연습 과제: 아래 기록의 첫 줄부터 "44) label: SkyPixelization"가 들어 있는 줄까지(양 끝 포함) 각 줄을 문자열 하나로 삼아 JSON 목록으로 옮기세요. 빈 줄은 빼고, 이 범위 밖의 줄은 넣지 마세요.

기록 데이터:
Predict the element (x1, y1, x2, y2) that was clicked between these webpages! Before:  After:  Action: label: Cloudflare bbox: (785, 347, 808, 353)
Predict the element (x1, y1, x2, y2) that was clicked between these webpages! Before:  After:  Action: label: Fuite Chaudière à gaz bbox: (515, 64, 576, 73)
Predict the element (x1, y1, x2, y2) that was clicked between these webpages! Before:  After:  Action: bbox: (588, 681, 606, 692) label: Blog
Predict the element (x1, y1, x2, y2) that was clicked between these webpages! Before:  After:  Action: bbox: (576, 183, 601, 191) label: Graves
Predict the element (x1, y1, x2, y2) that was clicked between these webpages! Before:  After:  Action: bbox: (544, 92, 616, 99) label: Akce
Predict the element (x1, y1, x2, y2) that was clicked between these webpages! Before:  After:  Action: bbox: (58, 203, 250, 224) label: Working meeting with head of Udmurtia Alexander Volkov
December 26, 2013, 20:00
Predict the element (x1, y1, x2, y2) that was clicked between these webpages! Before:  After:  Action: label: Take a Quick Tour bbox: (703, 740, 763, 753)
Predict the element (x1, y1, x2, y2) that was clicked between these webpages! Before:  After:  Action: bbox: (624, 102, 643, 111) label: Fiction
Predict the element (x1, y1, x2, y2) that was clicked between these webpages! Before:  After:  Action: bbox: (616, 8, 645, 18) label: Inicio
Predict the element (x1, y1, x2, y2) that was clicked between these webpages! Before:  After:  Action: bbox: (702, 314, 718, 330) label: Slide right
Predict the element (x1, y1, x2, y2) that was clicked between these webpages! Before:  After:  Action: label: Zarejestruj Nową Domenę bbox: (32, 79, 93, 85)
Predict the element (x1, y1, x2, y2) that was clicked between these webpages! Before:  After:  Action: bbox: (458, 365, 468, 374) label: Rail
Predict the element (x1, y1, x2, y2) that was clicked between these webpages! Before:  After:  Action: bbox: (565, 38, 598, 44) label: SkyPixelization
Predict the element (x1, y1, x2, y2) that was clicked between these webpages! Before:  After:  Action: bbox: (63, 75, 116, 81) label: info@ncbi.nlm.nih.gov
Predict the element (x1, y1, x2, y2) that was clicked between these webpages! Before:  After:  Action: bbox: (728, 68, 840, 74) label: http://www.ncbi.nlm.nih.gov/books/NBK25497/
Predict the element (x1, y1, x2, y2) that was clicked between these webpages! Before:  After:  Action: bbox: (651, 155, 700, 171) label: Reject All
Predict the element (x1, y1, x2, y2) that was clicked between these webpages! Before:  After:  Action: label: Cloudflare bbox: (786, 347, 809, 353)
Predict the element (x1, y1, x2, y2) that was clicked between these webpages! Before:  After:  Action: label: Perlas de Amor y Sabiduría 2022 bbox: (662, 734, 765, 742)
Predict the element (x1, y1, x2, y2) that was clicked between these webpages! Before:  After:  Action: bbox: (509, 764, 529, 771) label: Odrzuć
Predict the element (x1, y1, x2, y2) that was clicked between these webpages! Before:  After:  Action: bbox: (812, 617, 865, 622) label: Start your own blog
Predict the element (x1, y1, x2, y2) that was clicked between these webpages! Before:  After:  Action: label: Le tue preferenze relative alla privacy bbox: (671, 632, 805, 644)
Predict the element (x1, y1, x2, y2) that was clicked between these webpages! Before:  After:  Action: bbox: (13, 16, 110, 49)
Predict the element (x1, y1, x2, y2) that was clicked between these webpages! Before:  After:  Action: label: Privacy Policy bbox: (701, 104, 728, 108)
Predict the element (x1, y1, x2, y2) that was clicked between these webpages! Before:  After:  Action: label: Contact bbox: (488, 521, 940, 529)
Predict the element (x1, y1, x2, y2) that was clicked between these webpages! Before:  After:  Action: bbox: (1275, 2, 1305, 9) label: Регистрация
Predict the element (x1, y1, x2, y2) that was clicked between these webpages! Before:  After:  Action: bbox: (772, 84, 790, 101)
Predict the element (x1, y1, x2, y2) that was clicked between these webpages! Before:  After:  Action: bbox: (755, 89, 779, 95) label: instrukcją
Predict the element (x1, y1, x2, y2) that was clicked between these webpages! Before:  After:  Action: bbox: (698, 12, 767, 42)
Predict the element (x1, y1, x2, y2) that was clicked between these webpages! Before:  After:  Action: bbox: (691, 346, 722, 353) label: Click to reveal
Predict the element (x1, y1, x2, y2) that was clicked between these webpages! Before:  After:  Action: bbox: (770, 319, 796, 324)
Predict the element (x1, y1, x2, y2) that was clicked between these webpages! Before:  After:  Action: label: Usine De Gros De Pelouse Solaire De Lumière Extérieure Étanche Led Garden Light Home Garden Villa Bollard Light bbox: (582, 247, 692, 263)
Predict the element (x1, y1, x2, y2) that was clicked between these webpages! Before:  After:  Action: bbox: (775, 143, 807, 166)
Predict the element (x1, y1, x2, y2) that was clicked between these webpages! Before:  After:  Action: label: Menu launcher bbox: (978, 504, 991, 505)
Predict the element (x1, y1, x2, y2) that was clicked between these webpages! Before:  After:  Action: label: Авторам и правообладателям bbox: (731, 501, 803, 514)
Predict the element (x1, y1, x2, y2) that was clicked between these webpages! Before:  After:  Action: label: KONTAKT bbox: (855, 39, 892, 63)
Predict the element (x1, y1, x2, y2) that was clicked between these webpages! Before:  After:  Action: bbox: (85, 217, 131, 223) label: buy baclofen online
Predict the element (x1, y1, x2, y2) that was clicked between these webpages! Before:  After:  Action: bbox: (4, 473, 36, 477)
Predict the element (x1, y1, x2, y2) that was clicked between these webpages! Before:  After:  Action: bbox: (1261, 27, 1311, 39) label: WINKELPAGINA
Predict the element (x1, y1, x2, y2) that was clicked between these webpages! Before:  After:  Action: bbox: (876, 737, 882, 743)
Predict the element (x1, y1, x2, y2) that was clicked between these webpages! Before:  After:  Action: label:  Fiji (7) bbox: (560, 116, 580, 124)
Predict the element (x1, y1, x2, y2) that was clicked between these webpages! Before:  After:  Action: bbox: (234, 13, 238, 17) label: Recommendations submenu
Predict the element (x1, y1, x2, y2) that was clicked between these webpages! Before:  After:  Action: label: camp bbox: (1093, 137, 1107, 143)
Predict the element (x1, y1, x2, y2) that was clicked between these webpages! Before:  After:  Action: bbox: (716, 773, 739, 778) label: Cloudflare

전체 답변:
[
  "Predict the element (x1, y1, x2, y2) that was clicked between these webpages! Before:  After:  Action: label: Cloudflare bbox: (785, 347, 808, 353)",
  "Predict the element (x1, y1, x2, y2) that was clicked between these webpages! Before:  After:  Action: label: Fuite Chaudière à gaz bbox: (515, 64, 576, 73)",
  "Predict the element (x1, y1, x2, y2) that was clicked between these webpages! Before:  After:  Action: bbox: (588, 681, 606, 692) label: Blog",
  "Predict the element (x1, y1, x2, y2) that was clicked between these webpages! Before:  After:  Action: bbox: (576, 183, 601, 191) label: Graves",
  "Predict the element (x1, y1, x2, y2) that was clicked between these webpages! Before:  After:  Action: bbox: (544, 92, 616, 99) label: Akce",
  "Predict the element (x1, y1, x2, y2) that was clicked between these webpages! Before:  After:  Action: bbox: (58, 203, 250, 224) label: Working meeting with head of Udmurtia Alexander Volkov",
  "December 26, 2013, 20:00",
  "Predict the element (x1, y1, x2, y2) that was clicked between these webpages! Before:  After:  Action: label: Take a Quick Tour bbox: (703, 740, 763, 753)",
  "Predict the element (x1, y1, x2, y2) that was clicked between these webpages! Before:  After:  Action: bbox: (624, 102, 643, 111) label: Fiction",
  "Predict the element (x1, y1, x2, y2) that was clicked between these webpages! Before:  After:  Action: bbox: (616, 8, 645, 18) label: Inicio",
  "Predict the element (x1, y1, x2, y2) that was clicked between these webpages! Before:  After:  Action: bbox: (702, 314, 718, 330) label: Slide right",
  "Predict the element (x1, y1, x2, y2) that was clicked between these webpages! Before:  After:  Action: label: Zarejestruj Nową Domenę bbox: (32, 79, 93, 85)",
  "Predict the element (x1, y1, x2, y2) that was clicked between these webpages! Before:  After:  Action: bbox: (458, 365, 468, 374) label: Rail",
  "Predict the element (x1, y1, x2, y2) that was clicked between these webpages! Before:  After:  Action: bbox: (565, 38, 598, 44) label: SkyPixelization"
]